→ **RECORDED INFORMATION**
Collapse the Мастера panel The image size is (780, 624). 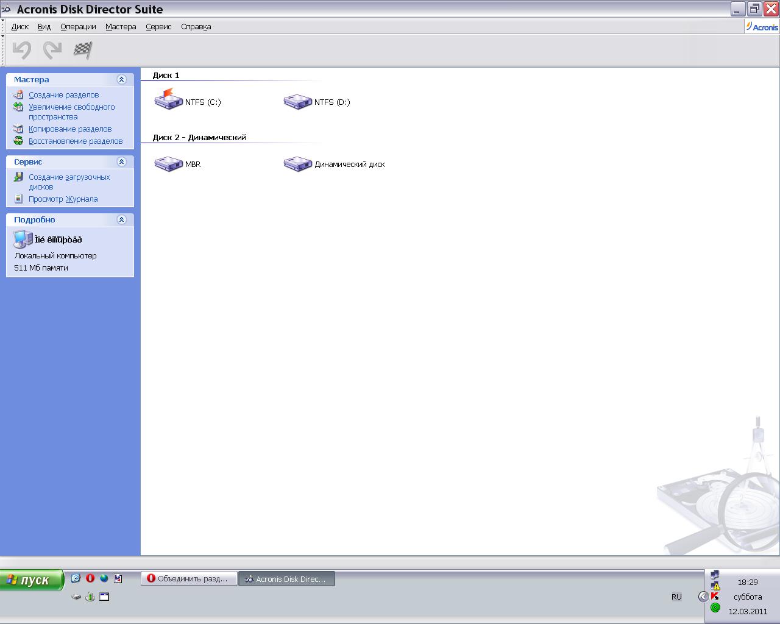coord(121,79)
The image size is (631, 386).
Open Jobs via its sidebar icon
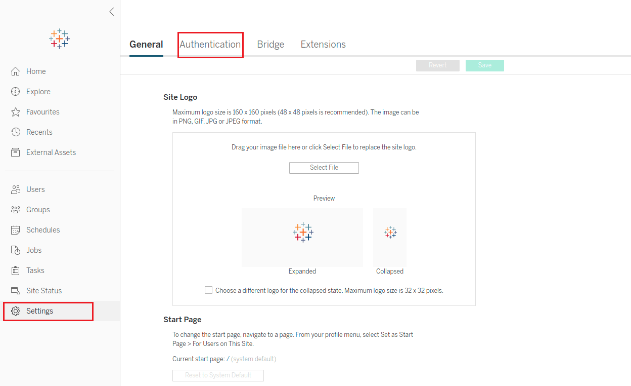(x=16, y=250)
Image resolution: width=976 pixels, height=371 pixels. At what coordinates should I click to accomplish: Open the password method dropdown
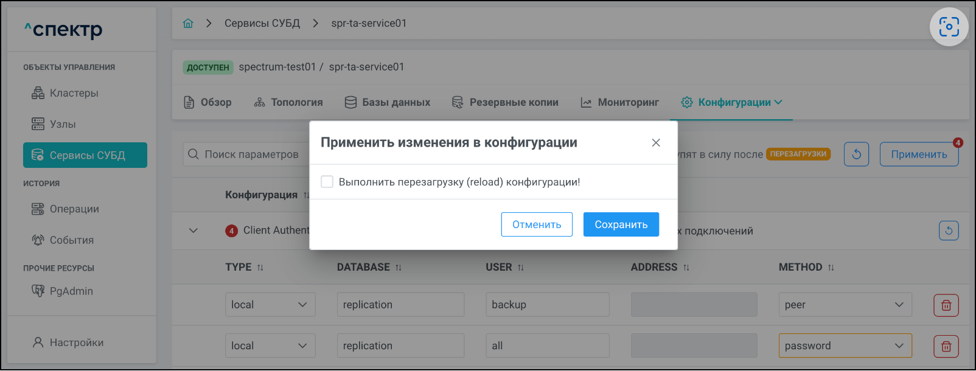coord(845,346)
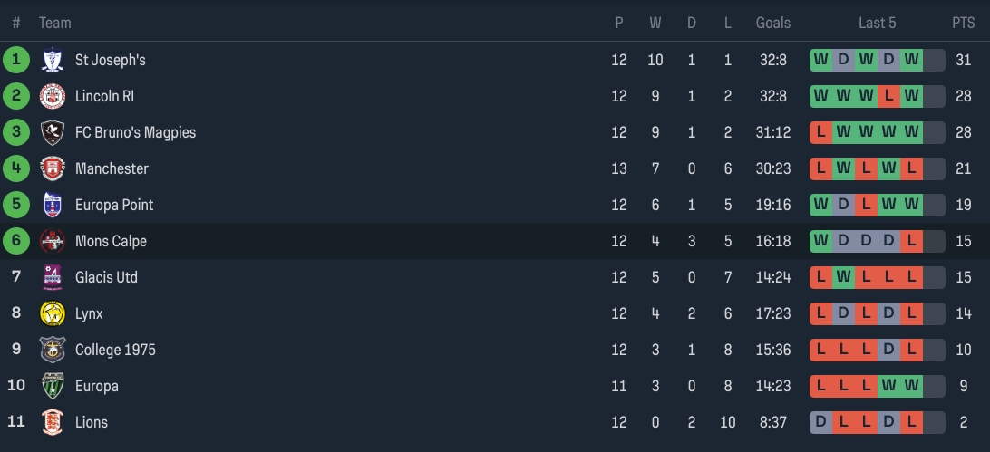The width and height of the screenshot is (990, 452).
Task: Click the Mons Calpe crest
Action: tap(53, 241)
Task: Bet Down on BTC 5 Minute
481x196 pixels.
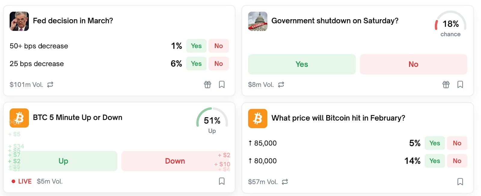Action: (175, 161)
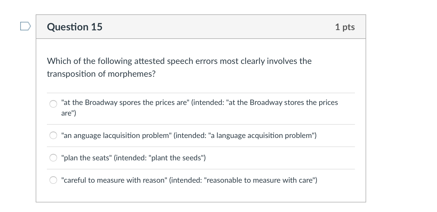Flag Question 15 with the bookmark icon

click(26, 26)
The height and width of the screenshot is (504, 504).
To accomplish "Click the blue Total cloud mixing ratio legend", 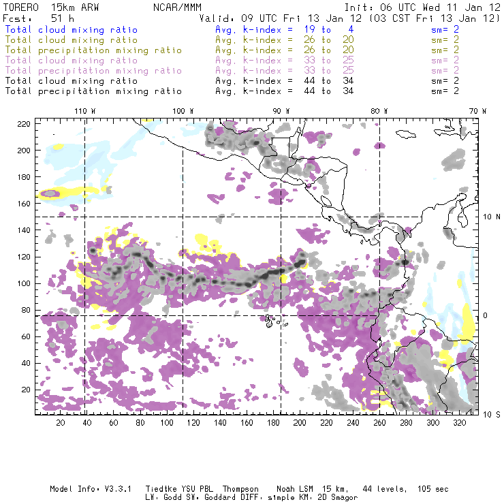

* * *

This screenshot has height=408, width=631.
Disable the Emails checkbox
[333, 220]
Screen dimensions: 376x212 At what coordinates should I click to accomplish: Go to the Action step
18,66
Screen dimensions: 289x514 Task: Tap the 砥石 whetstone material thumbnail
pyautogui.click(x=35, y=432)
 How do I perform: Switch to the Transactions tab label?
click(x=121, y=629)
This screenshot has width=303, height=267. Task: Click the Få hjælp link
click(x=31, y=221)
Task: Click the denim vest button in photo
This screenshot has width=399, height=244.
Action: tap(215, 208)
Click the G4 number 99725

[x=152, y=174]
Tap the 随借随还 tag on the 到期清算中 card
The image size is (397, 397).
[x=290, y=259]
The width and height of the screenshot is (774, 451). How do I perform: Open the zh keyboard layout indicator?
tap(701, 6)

→ **AIM OF THE TASK**
Extract, without any images, the part of the material above that opens with the line containing "481x196 pixels." and closes with the line containing "the blue Total", both lines included.

→ **TASK RESPONSE**
481x196 pixels.
Action: (175, 161)
Flag Question 15 with the bookmark icon

click(26, 26)
The height and width of the screenshot is (504, 504).
To accomplish "Click the blue Total cloud mixing ratio legend", 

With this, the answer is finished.